Antes de todo eso, Schommer había pasado a la historia por la puerta grande. Fue el retratista de la Transición y su nombre adquirió especial relevancia con sus famosos retratos psicológicos que empezó a publicar primero en el dominical de Abc y después en EL PAÍS. Sus primeras imágenes son de estilo barroco, surrealistas, interpretativas y con elementos simbólicos. Al poeta José Hierro, por ejemplo, le retrató con insectos en la cara. A Miró con dos alas. A López Bravo, ministro de Asuntos Exteriores de Franco, con un bebé en brazos. Aquellas imágenes no pasan inadvertidas, él se convierte en un referente y, ávido por reinventarse, va a más.
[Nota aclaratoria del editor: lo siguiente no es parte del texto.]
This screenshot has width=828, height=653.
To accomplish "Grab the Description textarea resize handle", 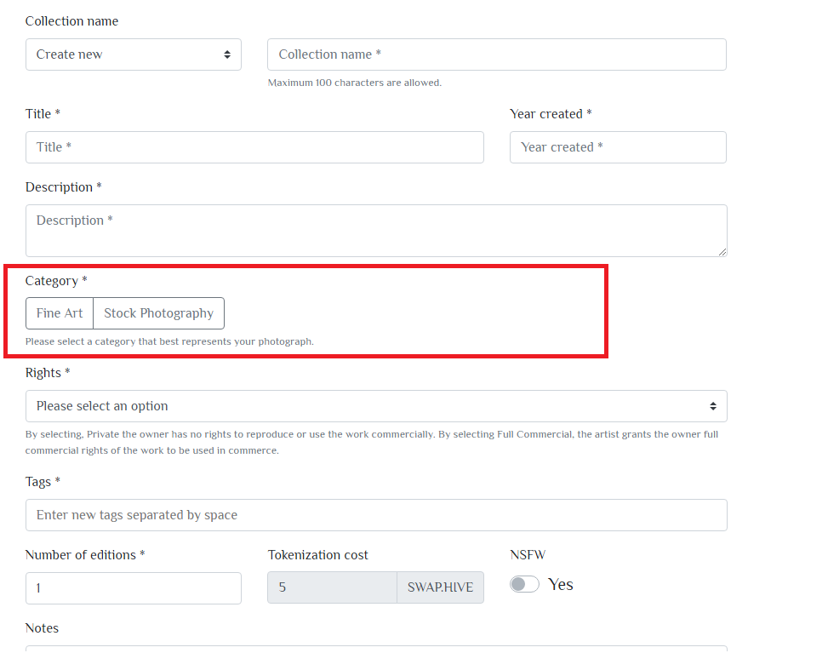I will [x=722, y=252].
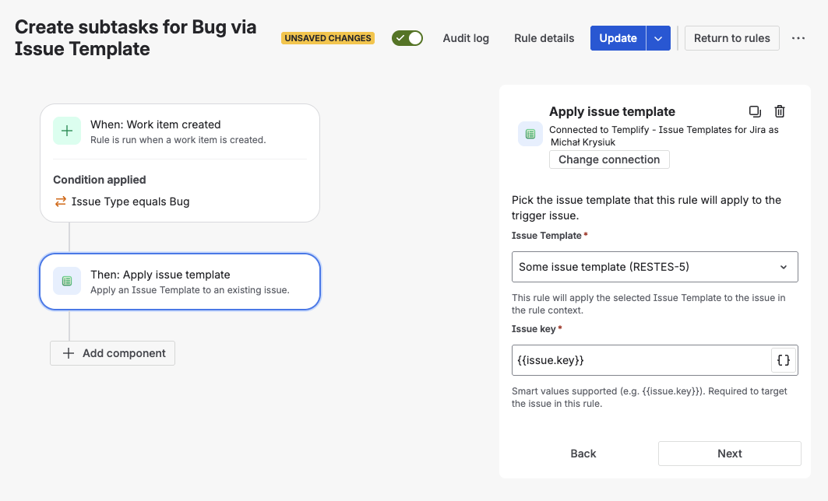Open more actions via the ellipsis icon
Viewport: 828px width, 501px height.
coord(798,37)
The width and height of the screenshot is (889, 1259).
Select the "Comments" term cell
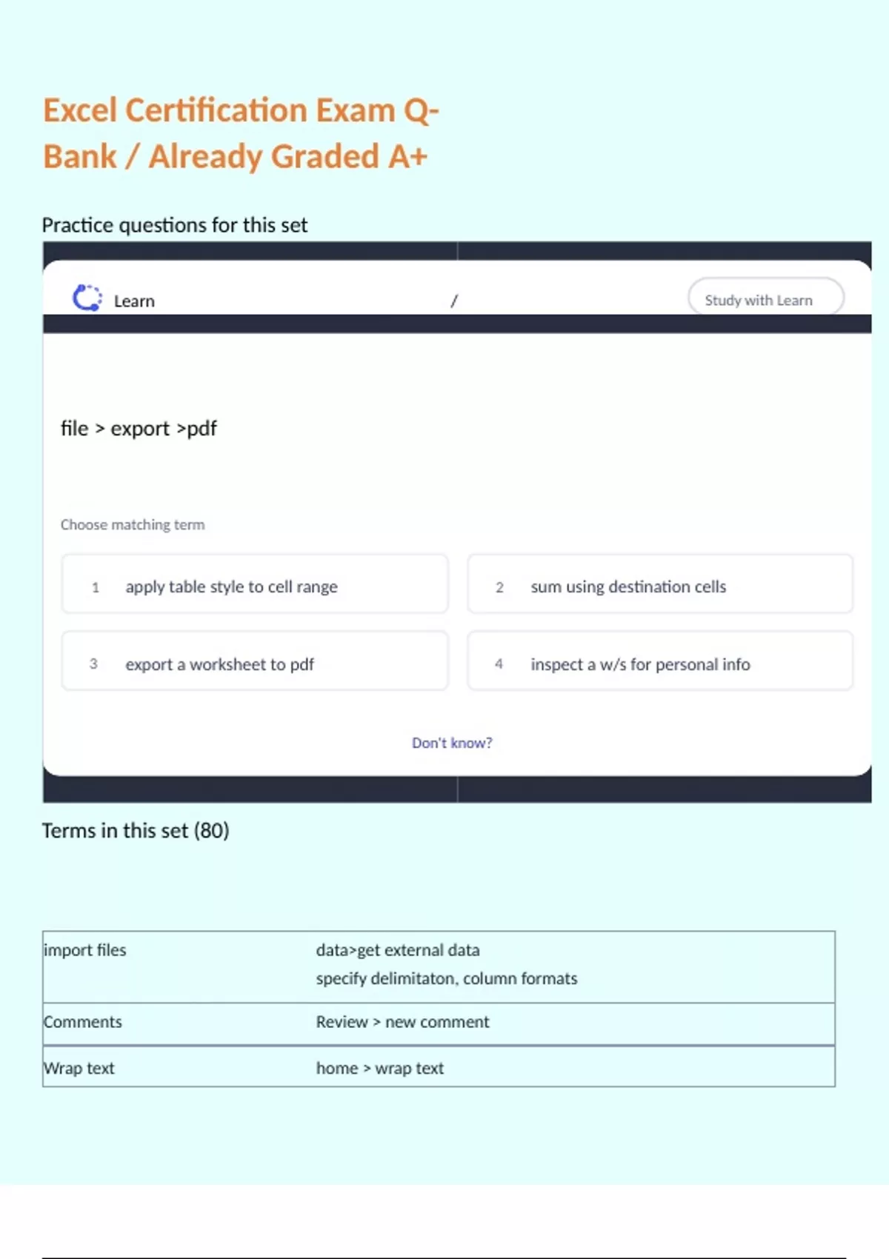click(x=83, y=1022)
Fotografía a grupos políticos enteros, a la Iglesia levitando, se inventa por un error mientras trabajaba sus famosas máscaras —retratos con una luz cenital que anulaba las miradas— y las cascografías, mediante el craquelado previo del papel fotográfico dándole volumen, llegando a la escultura fotográfica. Se convierte en el fotógrafo oficial de los Reyes de España, sale al extranjero, expone en Japón, le nombran académico de la Real Academia de Bellas Artes, recibe el Premio Nacional de Fotografía y consigue ser el primer fotógrafo que expone en el Prado. Y todo ello, siempre, apoyado en sus famosas pruebas de luz.
“La polaroid eran 60 largos segundos: desde que se disparaba hasta que la fotografía se revelaba era un momento largo y tenso en ocasiones”, se ríe Nicolás.
Metódico. Perfeccionista. Artesanal. Interpretaba al personaje y cuidaba la estética y la escena. No se dejó a nadie, salvo a una persona, su único cabo suelto: Picasso. “Cuando ya había conseguido cerrar una cita con él, se murió”, se lamenta Nicolás. “Con todos conseguía lo que quería. Se dejaban hacer, guiar. Era poderoso, con carácter, con las ideas claras. Era un volcán”, sonríe.
“Cuando veo a través de la cámara, miro más que los demás”, solía decir Schommer.
Tan claro lo tenía todo que, cuando supo que Andy Warhol estaba en España en 1983, no paró hasta que consiguió una cita. Schommer había preparado una sábana con la bandera americana pintada. Su idea era que se envolviera en ella y el artista americano sujetara un pincel con el que pintara una de las franjas rojas. Pero el choque de trenes entre los dos fue antológico.
Warhol, serio, le dijo en inglés a la traductora, con Schommer
delante, que “el artista” ahí era él. Y Schommer, en castellano, zanjó
el asunto: “Él lo será en América; aquí el que tiene las ideas soy yo”.
Warhol, poco acostumbrado a que se le enfrentaran, accedió de mala gana y
se envolvió en la sábana. Y Schommer disparó primero con la polaroid.
“Pero se dio cuenta de que aquello no iba a durar mucho, se respiraba la
tensión. Así que decidió no esperar los 60 segundos de la prueba de luz
y cogió su cámara. Tres únicos disparos. No dio tiempo para más. El
tiempo justo en que cogió el pincel, serio, pintó levemente y lo arrojó
al suelo”.
Cuando ya estaban recogiendo, Schommer comprobó la polaroid que no utilizó, le gustó y se dirigió a Warhol. Su gesto cambió. Le abrazó y, entonces sí, le trató como a un artista. Aquella fotografía se convirtió en un icono.
Esa polaroid no ha aparecido entre las 200 imágenes descubiertas en la caja. Aún quedan tesoros por encontrar.